=== Requests ===
1. In the passage on MagVision circuit analysis below, what are the contact-free measurements of current, voltage, and frequency used for? Answer in one to three sentences.
2. Please go on with the passage on MagVision circuit analysis below, starting right after its final sentence.

** start Passage to read **

Circuit Analysis and Automated Test Equipment (ATE)
The RMD MagVision technology
is a high-resolution magnetic field camera that records the
magnetic field distribution generated by currents in circuits.
By using programmable interface circuitry to stimulate and
isolate circuitry on a PCB, it is possible to perform rapid,
highly accurate automated tests of the circuitry.
MagVision can also rapidly
measure the current, voltage, and frequency at any node in
a circuit, without contact. This information is used to analyze
the circuitry by identifying faulty components and indicating
required repairs to maintenance personnel.
By making detailed magnetic
images of ICs, it is possible to locate a range of circuit
defects that can be used for analysis related to the aging
of a component. Prognostic techniques, based on aging analysis,
are used for identification and replacement of parts prior
to failure.

** end Passage to read **
** start Information shown **

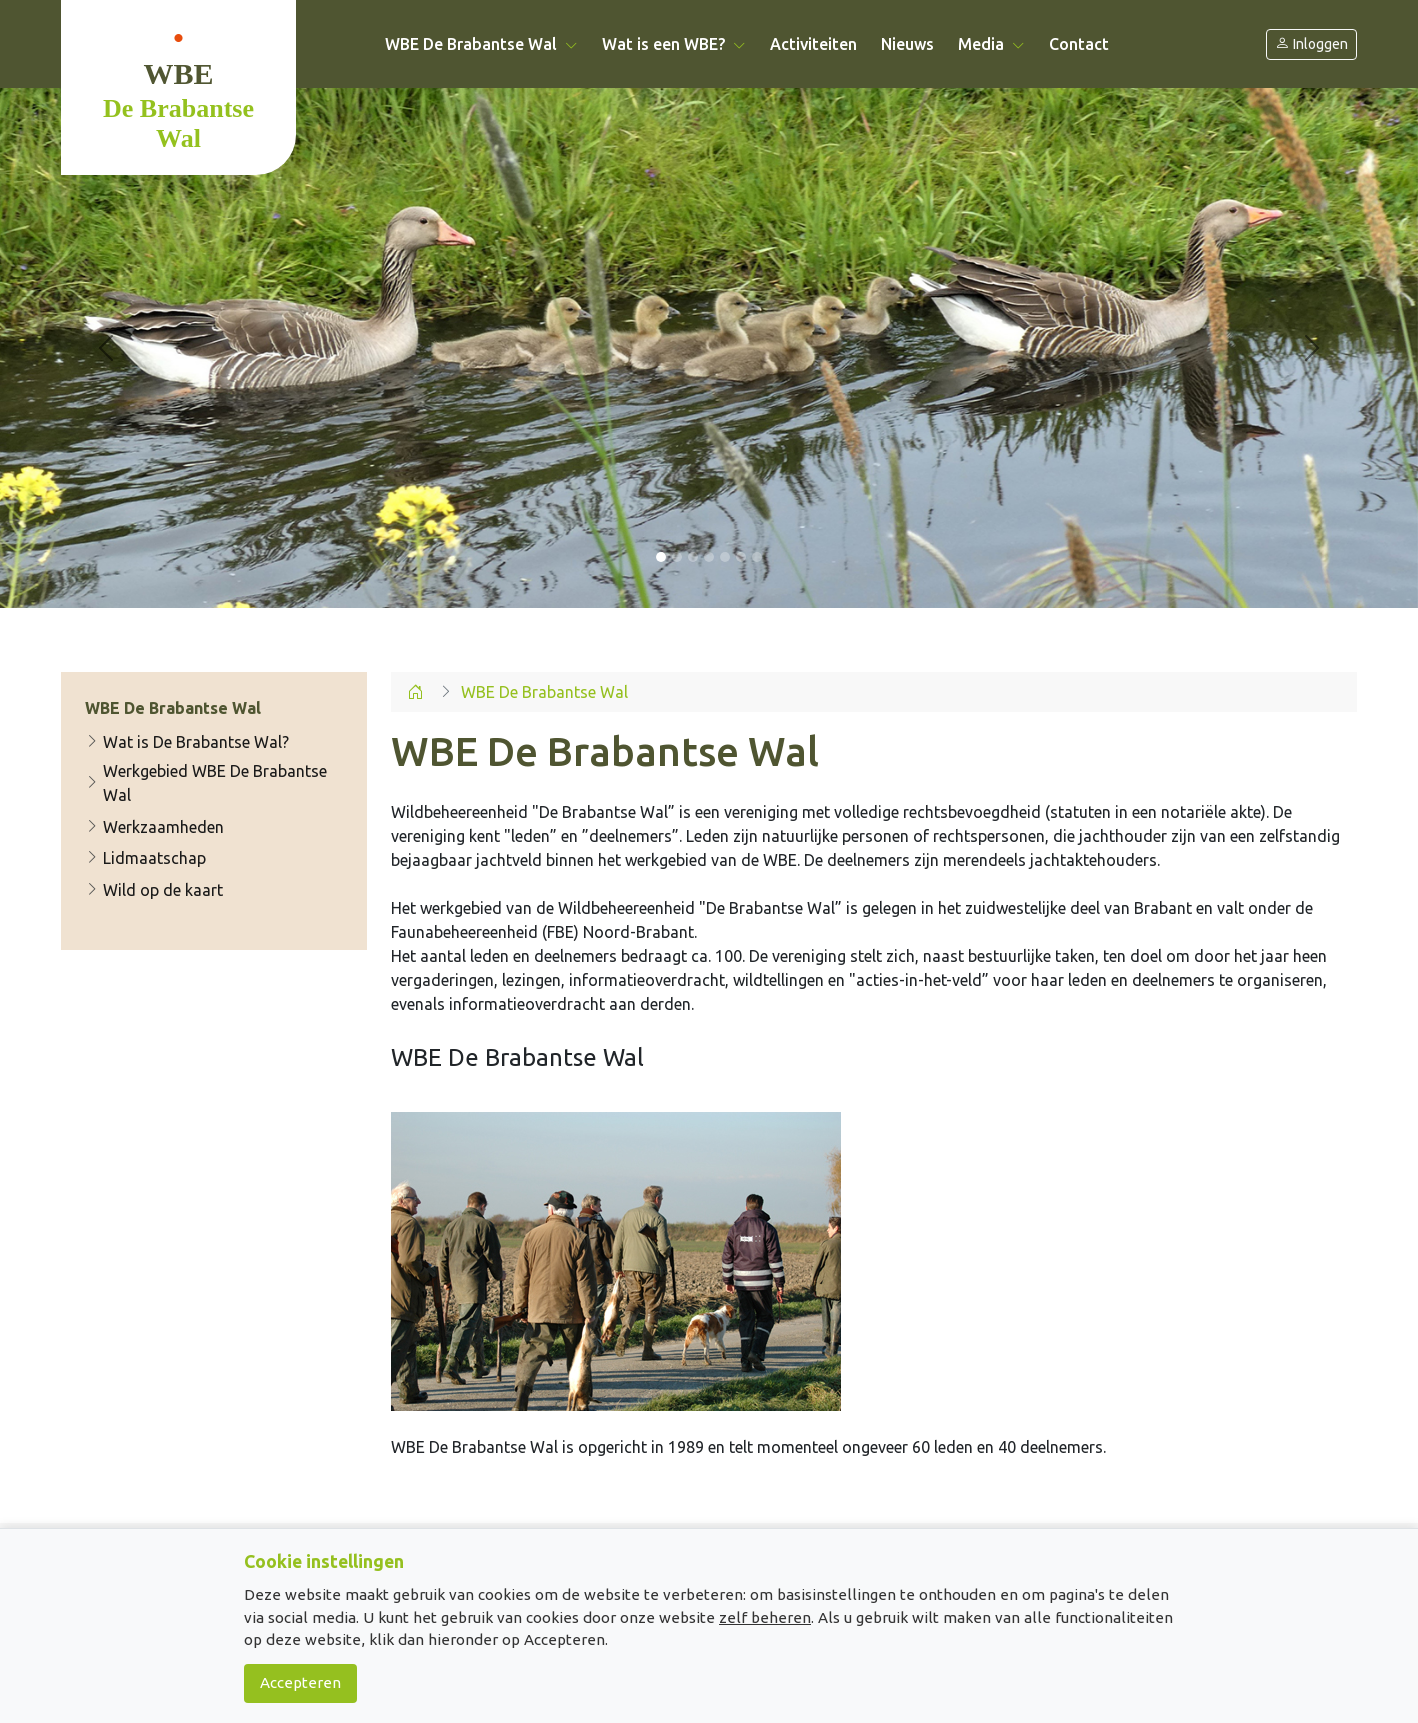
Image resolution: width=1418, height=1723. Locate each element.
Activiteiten (813, 44)
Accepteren (300, 1682)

** end Information shown **

=== Answers to the exercises ===
1. MagVision measures current, voltage, and frequency at any node of a circuit without contact, and this information is used to analyze the circuitry. It identifies faulty components and shows maintenance personnel which repairs are required.

2.
IC Inspection for Process Development and QA/QC of Integrated
Circuits
ICs must be inspected during
the development of the manufacturing process to optimize the
fabrication process, eliminating short circuits and other
faults that lead to chip failure. A common problem is short
circuits within the integrated circuit. Precise determination
of the location of the short circuit enables process engineers
to modify the fabrication protocol in order to eliminate the
short circuit. Currently, NIR (near infra-red) cameras are
used to find short circuits in ICs by measuring the thermal
signature of the short circuit with a high spatial resolution
IR image. However, because the silicon must be mounted to
its chip carrier upside down prior to testing, the heat from
the short circuit must pass through a layer of silicon and
the IC package before it can be imaged. These materials dissipate
the heat and block some of the IR radiation blurring the image
so that the source of the defect cannot be accurately located.
The solution now used is to
de-lid the IC and cut into the silicon (trenching, using a
focused ion beam (FIB)) to remove material so that the IR
camera can obtain a high resolution image. This is a slow
and time-consuming process.
MagVision offers a method of
imaging that can see through materials and provides high resolution
without trenching or de-lidding. The image can be viewed in-real
time during the IC inspection process.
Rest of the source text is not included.